• Int J Cardiovasc Imaging · Jan 2014

    Coronary artery angiography and myocardial viability imaging: a 3.0-T contrast-enhanced magnetic resonance coronary artery angiography with Gd-BOPTA.

    • Hong Yun, Hang Jin, Shan Yang, Dong Huang, Zhang-wei Chen, and Meng-su Zeng.
    • Department of Radiology, Zhongshan Hospital, Fudan University and Shanghai Medical Imaging Institute, 180#, Feng Lin Road, Shanghai, 200032, China.
    • Int J Cardiovasc Imaging. 2014 Jan 1; 30 (1): 99-108.

    AbstractWith improving MR sequence, phase-array coil and image quality, cardiac magnetic resonance imaging is becoming a promising method for a comprehensive non-invasive evaluation of coronary artery and myocardial viability. The study aimed to evaluate contrast-enhanced whole-heart coronary MR angiography (CE WH-CMRA) at 3.0-Tesla for the diagnosis of significant stenosis (≥50%) and detection of myocardial infarction (MI) in patients with suspected coronary artery disease (CAD).
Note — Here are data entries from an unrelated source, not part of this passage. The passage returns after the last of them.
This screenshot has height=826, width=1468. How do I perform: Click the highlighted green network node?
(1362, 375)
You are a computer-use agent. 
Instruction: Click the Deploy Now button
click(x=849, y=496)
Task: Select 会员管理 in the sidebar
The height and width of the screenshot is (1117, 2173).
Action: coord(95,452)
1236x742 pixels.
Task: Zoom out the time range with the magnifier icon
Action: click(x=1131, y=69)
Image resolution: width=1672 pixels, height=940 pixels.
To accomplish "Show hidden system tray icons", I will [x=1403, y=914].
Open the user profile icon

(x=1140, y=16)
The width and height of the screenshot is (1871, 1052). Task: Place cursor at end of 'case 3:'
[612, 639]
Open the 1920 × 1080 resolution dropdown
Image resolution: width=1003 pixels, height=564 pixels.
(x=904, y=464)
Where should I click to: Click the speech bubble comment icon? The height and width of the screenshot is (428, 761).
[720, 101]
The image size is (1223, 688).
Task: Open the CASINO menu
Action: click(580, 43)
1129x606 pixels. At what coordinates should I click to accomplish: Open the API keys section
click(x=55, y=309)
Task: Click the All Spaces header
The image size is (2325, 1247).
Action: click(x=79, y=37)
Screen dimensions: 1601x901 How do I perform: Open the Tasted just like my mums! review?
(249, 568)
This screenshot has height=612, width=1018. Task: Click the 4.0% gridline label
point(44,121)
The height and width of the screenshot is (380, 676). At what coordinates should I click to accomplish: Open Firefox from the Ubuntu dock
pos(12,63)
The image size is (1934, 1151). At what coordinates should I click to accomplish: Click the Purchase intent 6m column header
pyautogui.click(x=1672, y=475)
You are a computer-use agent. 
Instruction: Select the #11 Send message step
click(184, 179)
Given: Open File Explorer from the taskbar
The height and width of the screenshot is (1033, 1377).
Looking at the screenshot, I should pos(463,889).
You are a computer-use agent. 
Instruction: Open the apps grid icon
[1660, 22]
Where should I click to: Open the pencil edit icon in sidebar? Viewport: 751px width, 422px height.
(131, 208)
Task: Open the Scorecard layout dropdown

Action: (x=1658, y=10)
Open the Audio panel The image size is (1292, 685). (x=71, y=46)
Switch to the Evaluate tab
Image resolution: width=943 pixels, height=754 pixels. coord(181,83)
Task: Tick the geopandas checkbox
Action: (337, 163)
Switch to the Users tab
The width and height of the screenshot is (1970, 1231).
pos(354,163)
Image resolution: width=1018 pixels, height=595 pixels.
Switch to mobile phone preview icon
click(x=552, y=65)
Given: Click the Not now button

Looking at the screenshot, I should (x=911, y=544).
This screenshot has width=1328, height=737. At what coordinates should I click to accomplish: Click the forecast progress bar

CE WH-CMRA was performed in consecutive 70 patients with suspected CAD by using a 3.0-T MR system. A respiratory-gated, electrocardiography-triggered, inversion-recovery, segmented fast low angle shot sequence (TI = 200 ms) was used. Data acquisition began 60 s after the slow injection of Gd-BOPTA (0.2 mmol/kg body weight, at an injection rate 0.3 ml/s). At last, breath-hold 2D-PSIR-SSFP sequence was performed. Diagnostic accuracy of CE WH-CMRA in detecting significant stenosis (≥50%) was evaluated using invasive coronary angiography as the referenced standard. The MI region appearing as high signal intensity visualized on CEWH-CMRA and 2D-PSIR-SSFP images were compared and analyzed. CE WH-CMRA correctly identified 42 of 44 patients with significant CAD. The overall sensitivity, specificity, negative predictive value, positive predictive value and accuracy for diagnosing significant CAD was 83.6, 95.8, 96.0, 82.8 and 93.4% respectively. The MI region detected by WH-CMRA and 2D-PSIR-SSFP were consistent in 10 patients and these segments manifested with transmural or subendocardial enhancement patterns. Only one MI patient was judged inconsistent between WH-CMRA and 2D-PSIR-SSFP, who was confirmed by clinical and electrocardiogram results. The enhancement pattern in this patient was spotted and focal in 2D-PSIR-SSFP, but was dismissed by WH-CMRA. It is feasible to obtain information about coronary artery stenosis and myocardial viability in a single CE WH-CMRA with administration of Gd-BOPTA.